(Raw records)
>> Start
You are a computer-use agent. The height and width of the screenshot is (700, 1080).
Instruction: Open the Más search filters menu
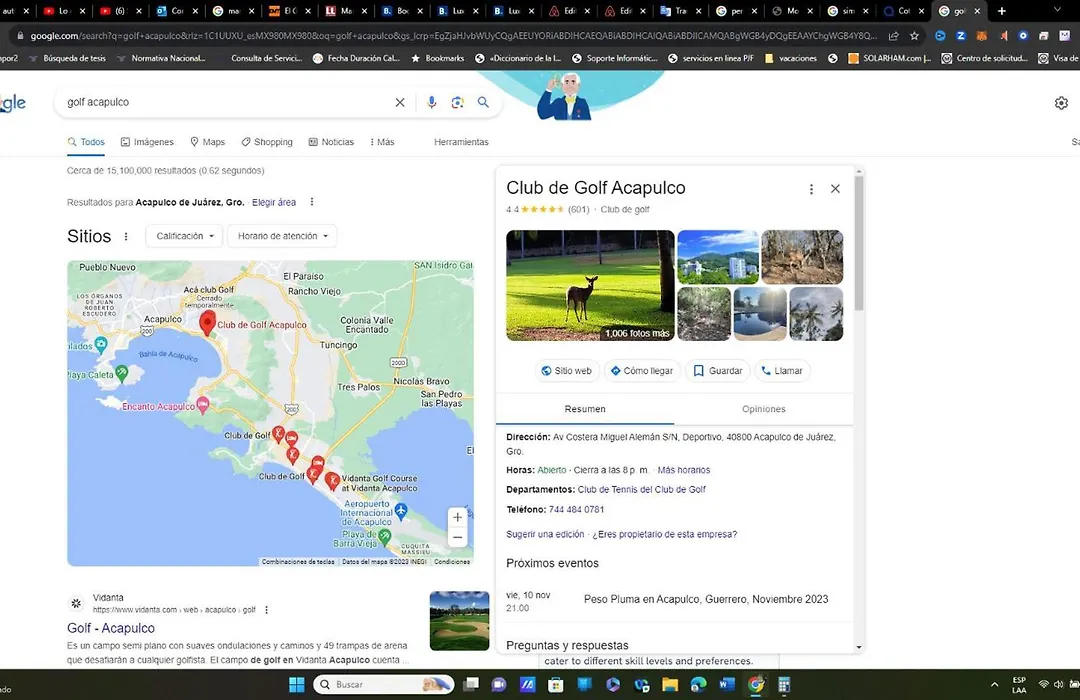tap(381, 142)
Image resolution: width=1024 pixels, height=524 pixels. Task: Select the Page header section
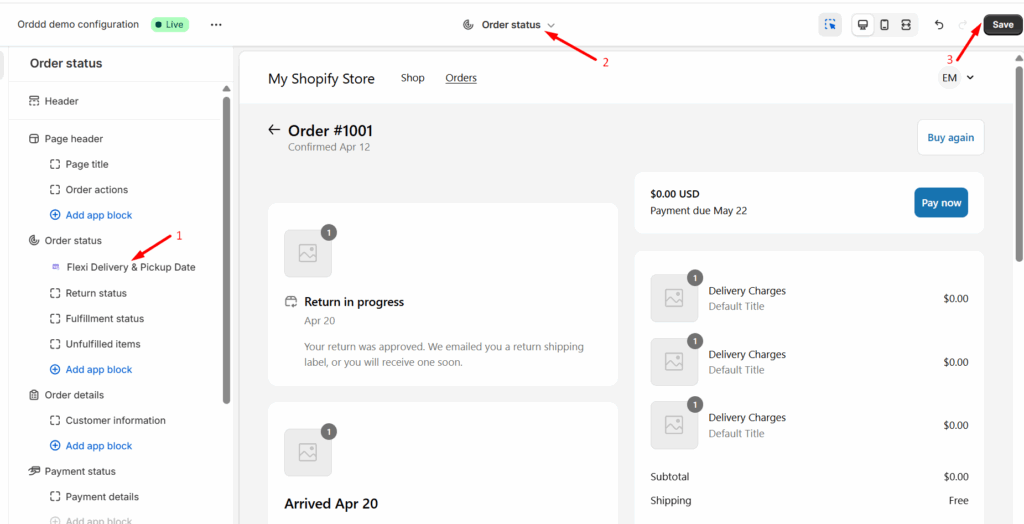(x=73, y=139)
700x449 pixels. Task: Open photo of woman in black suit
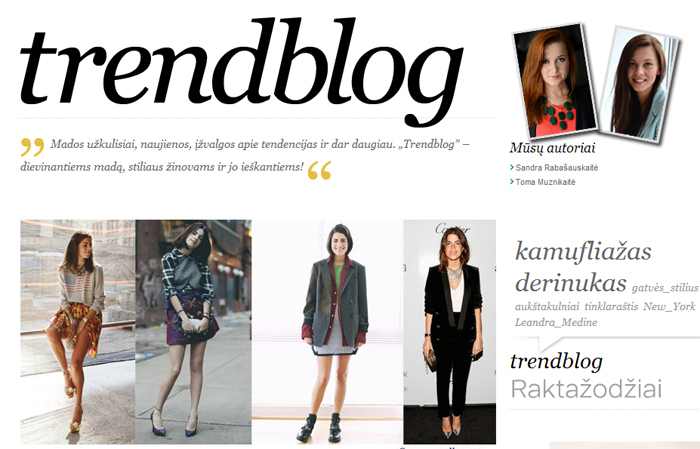click(x=450, y=331)
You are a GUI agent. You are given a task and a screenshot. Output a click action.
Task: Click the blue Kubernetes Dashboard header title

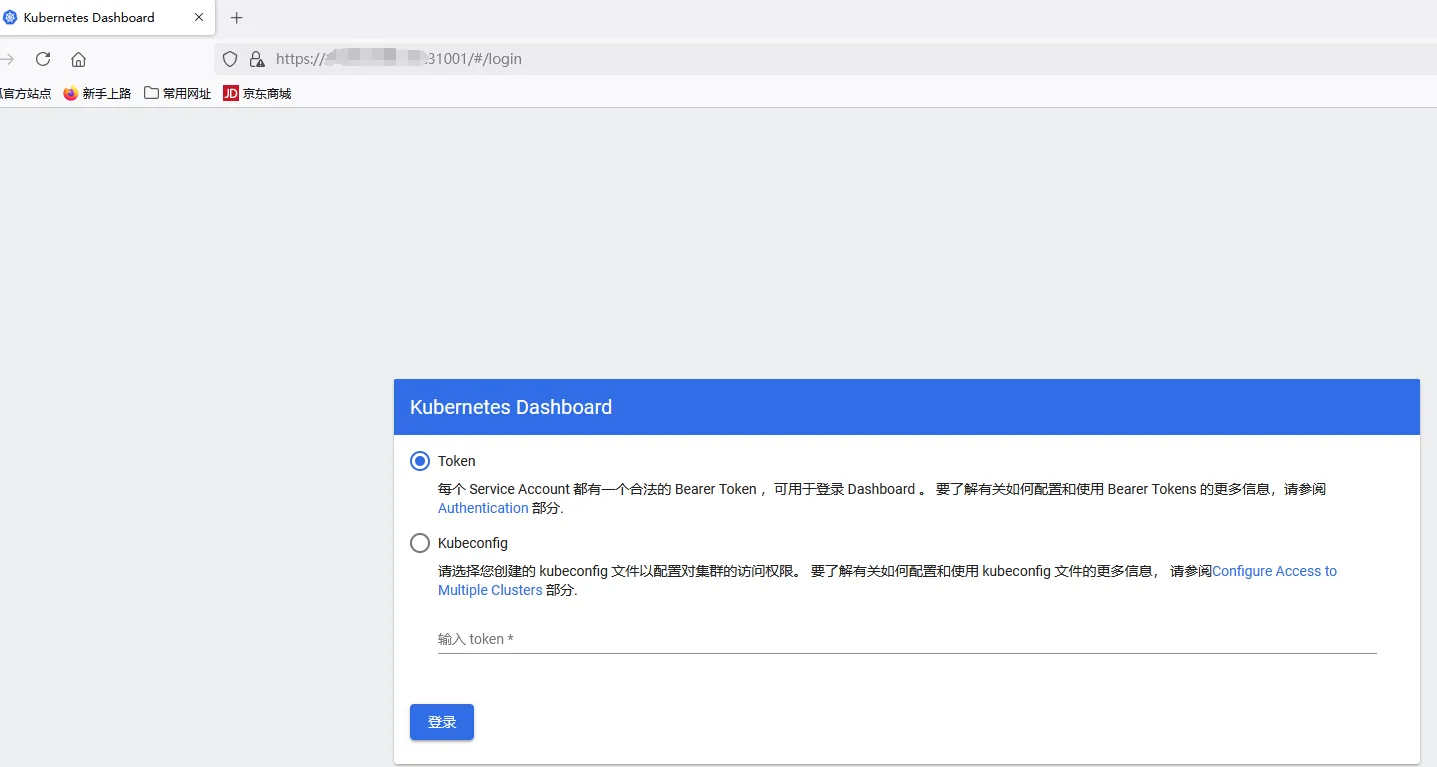point(511,407)
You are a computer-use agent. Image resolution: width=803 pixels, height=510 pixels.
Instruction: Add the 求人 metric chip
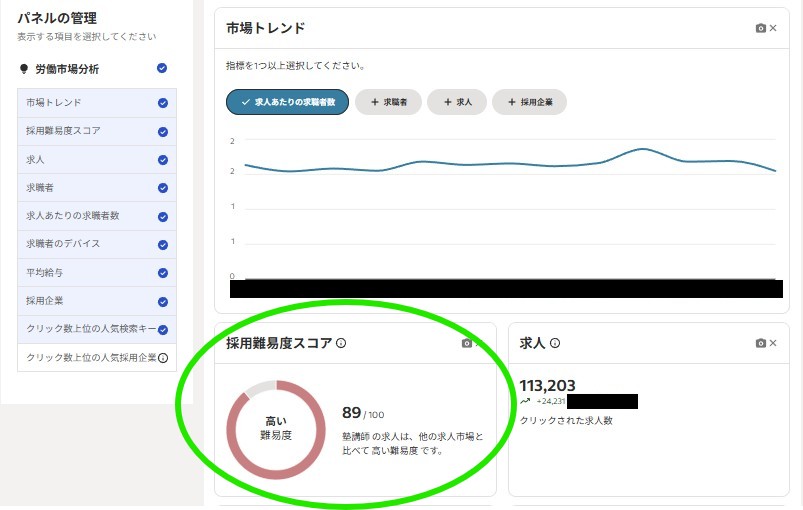click(x=456, y=102)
>> End
WHAT TO PRODUCE: Put the text lines of the raw records above into a Markdown table with two columns, "Line No." and "Text", numbering each line in order and skipping any blank lines. Leave out the pictures.

OUTPUT OF THE EXERCISE:
| Line No. | Text |
|---|---|
| 1 | You are a computer-use agent. The height and width of the screenshot is (700, 1080). |
| 2 | Instruction: Open the Más search filters menu |
| 3 | tap(381, 142) |
| 4 | Image resolution: width=1024 pixels, height=524 pixels. Task: Select the Page header section |
| 5 | (x=73, y=139) |
| 6 | 700x449 pixels. Task: Open photo of woman in black suit |
| 7 | click(x=450, y=331) |
| 8 | You are a GUI agent. You are given a task and a screenshot. Output a click action. |
| 9 | Task: Click the blue Kubernetes Dashboard header title |
| 10 | point(511,407) |
| 11 | You are a computer-use agent. Image resolution: width=803 pixels, height=510 pixels. |
| 12 | Instruction: Add the 求人 metric chip |
| 13 | click(x=456, y=102) |